Grade 7Math

Locating the Center of Dilation

Grade 7 students in Big Ideas Math Advanced 2 (Chapter 2: Transformations) learn to locate the center of dilation by drawing lines through corresponding vertices of a pre-image and its dilated image. All such lines intersect at one point—the center of dilation—which acts like a flashlight source.

Key Concepts

Property If you are looking at a pre image and its dilated image, you can work backwards to find the exact Center of Dilation. Because dilations expand outward in straight lines, drawing straight lines through corresponding vertices (connecting A to A', B to B', C to C', and extending them) will eventually make all the lines intersect at one single point. That intersection is the Center of Dilation.

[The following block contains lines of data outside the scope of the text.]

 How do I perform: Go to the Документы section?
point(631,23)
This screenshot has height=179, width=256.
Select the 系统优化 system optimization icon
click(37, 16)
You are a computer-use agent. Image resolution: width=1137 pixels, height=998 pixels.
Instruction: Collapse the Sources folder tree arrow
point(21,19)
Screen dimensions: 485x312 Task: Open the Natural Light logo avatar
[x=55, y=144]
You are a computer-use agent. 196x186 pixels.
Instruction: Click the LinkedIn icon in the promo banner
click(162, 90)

Examples Finding the Center: You have a small square PQRS and a large square P'Q'R'S'. Place a ruler on point P and point P', draw a long line. Do the same for Q and Q'. The exact spot on the graph where those two lines cross each other is your center of dilation.

Explanation Think of the Center of Dilation as a flashlight, and the shape as an object casting a shadow. The light rays travel in perfectly straight lines through the corners of the object to create the enlarged shadow. By tracing the lines backwards from the shadow (image) through the object (pre image), you will always find the flashlight (center). If you draw the lines and they are perfectly parallel and never cross, then the shape wasn't dilated—it was translated!

Common Questions

How do you find the center of dilation in 7th grade?

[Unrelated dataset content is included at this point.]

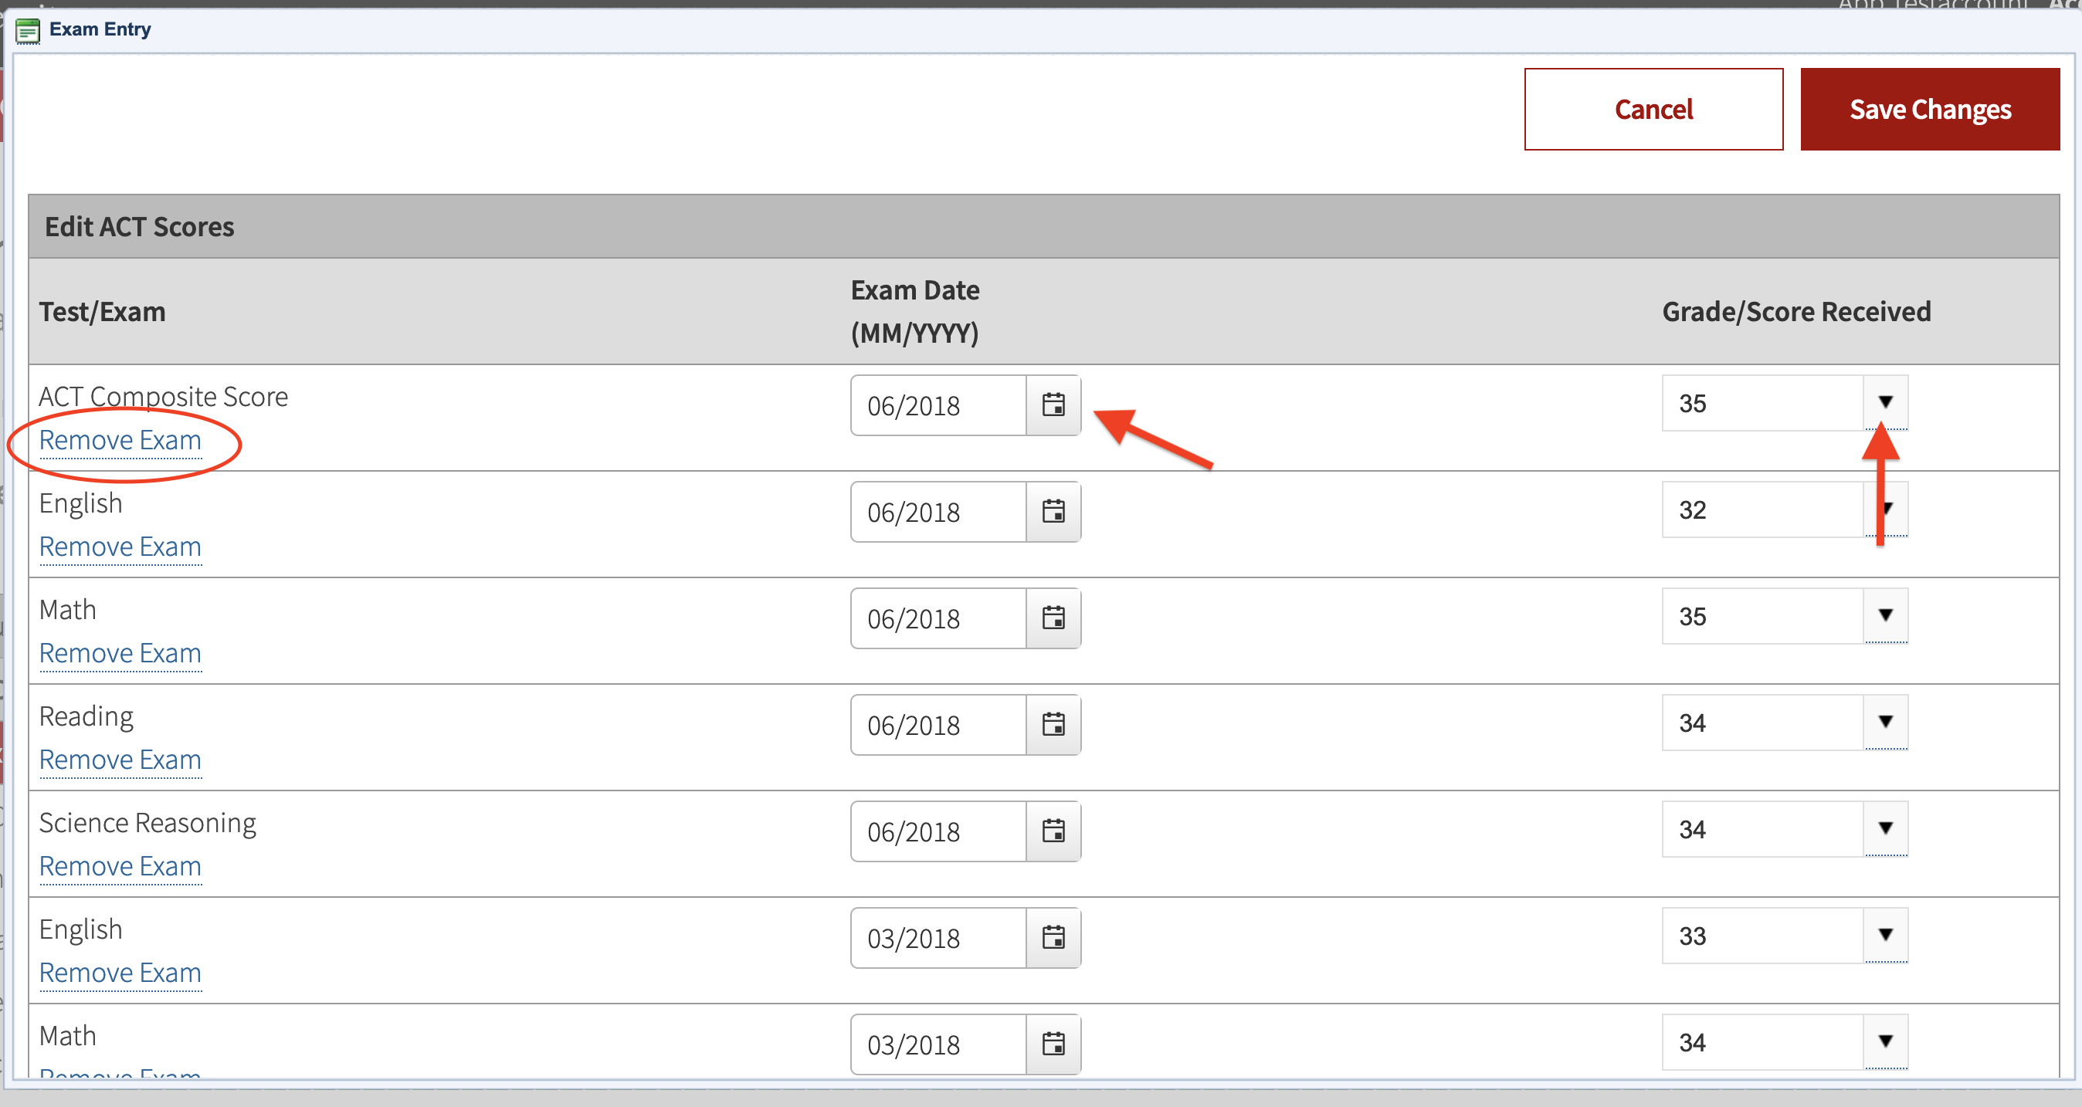Remove the Science Reasoning exam entry
Viewport: 2082px width, 1107px height.
[x=120, y=866]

Draw lines connecting each vertex of the pre-image to its corresponding image vertex and extend them. All lines intersect at one point, which is the center of dilation.

What is the center of dilation?

The center of dilation is the fixed point from which all dilations expand or contract. Every point of the figure moves along a straight line through this center.

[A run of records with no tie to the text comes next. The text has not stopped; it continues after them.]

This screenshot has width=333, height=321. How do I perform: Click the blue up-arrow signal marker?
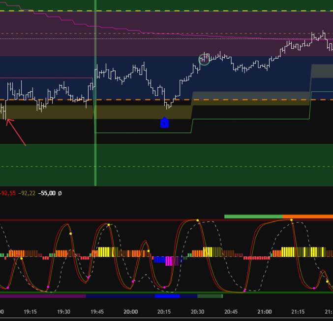[x=164, y=123]
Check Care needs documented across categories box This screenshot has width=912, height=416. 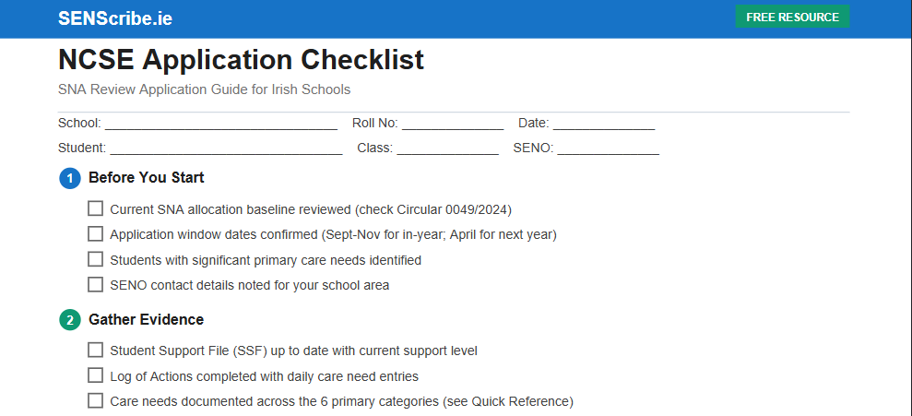tap(95, 400)
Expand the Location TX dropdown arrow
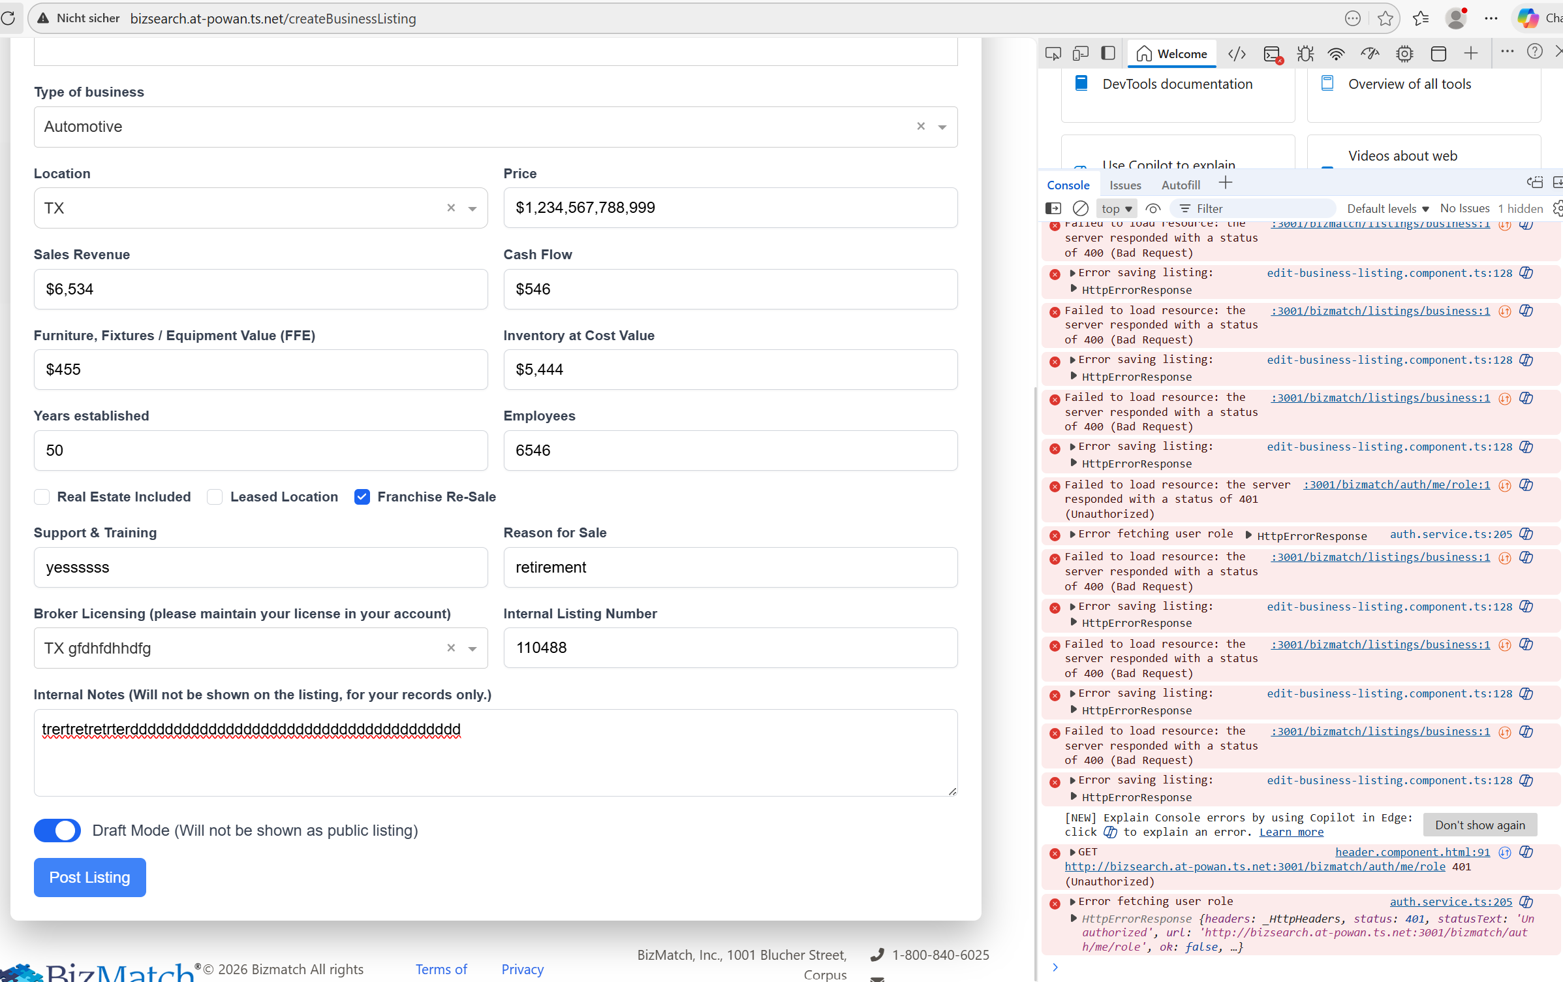This screenshot has width=1563, height=982. pos(472,208)
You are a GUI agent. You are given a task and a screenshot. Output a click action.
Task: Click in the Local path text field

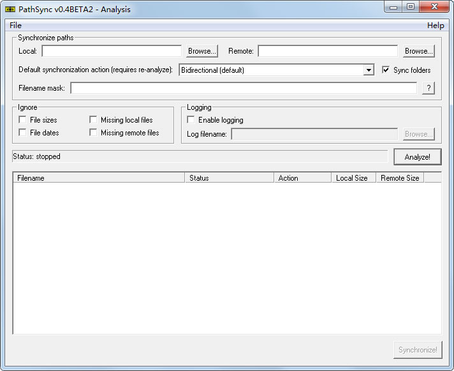point(112,51)
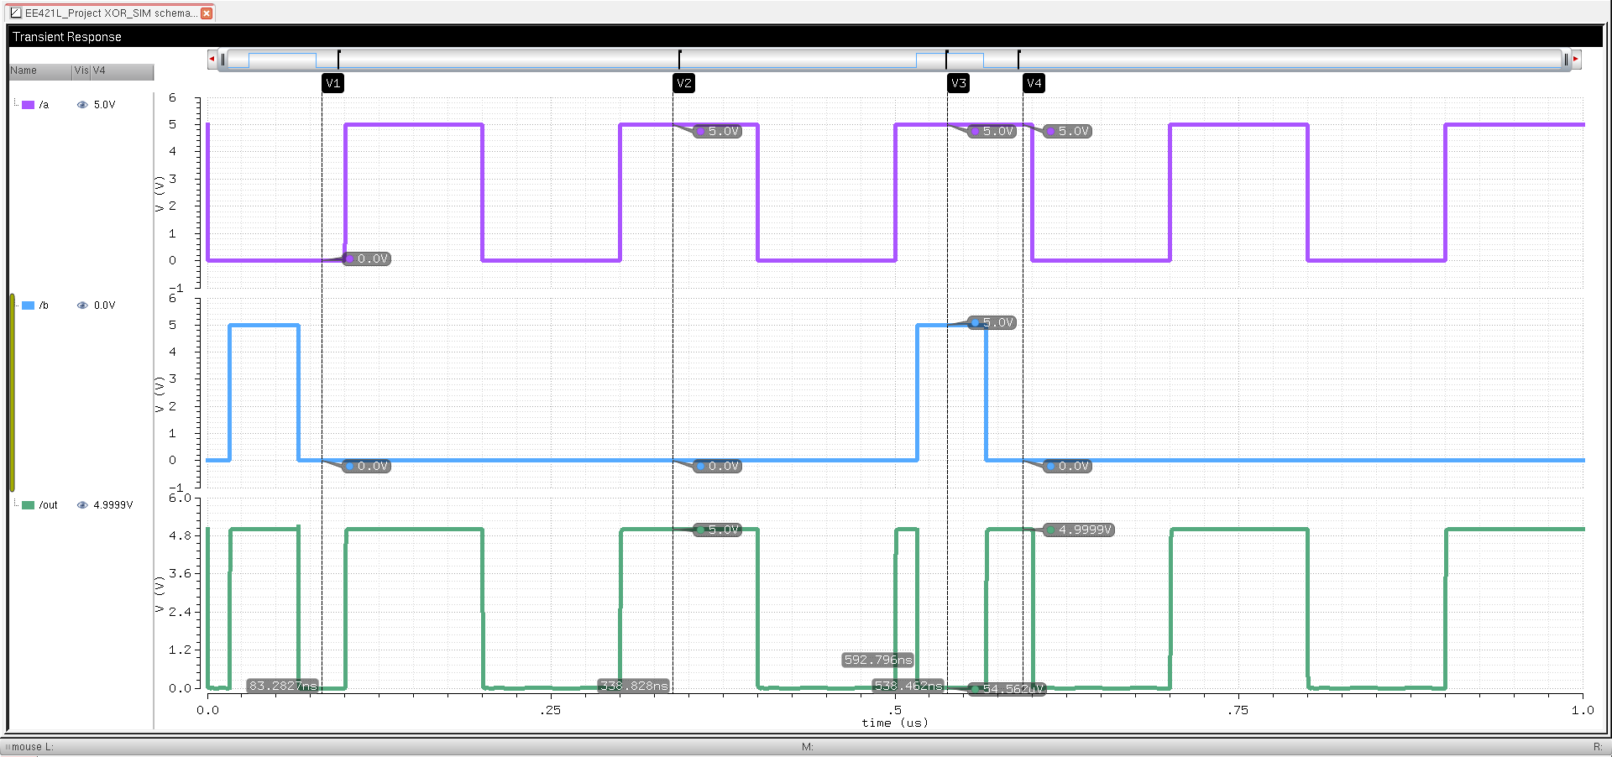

How can you tell if a transformation is a dilation vs a translation?

Draw lines through corresponding vertices. If the lines converge at one point, the transformation is a dilation. If the lines are parallel and never intersect, it is a translation.

What chapter in Big Ideas Math Advanced 2 covers locating the center of dilation?

Chapter 2: Transformations in Big Ideas Math Advanced 2 (Grade 7) covers locating the center of dilation.

What happens to the center of dilation point itself during dilation?

The center of dilation remains fixed. It is the only point that does not move during a dilation.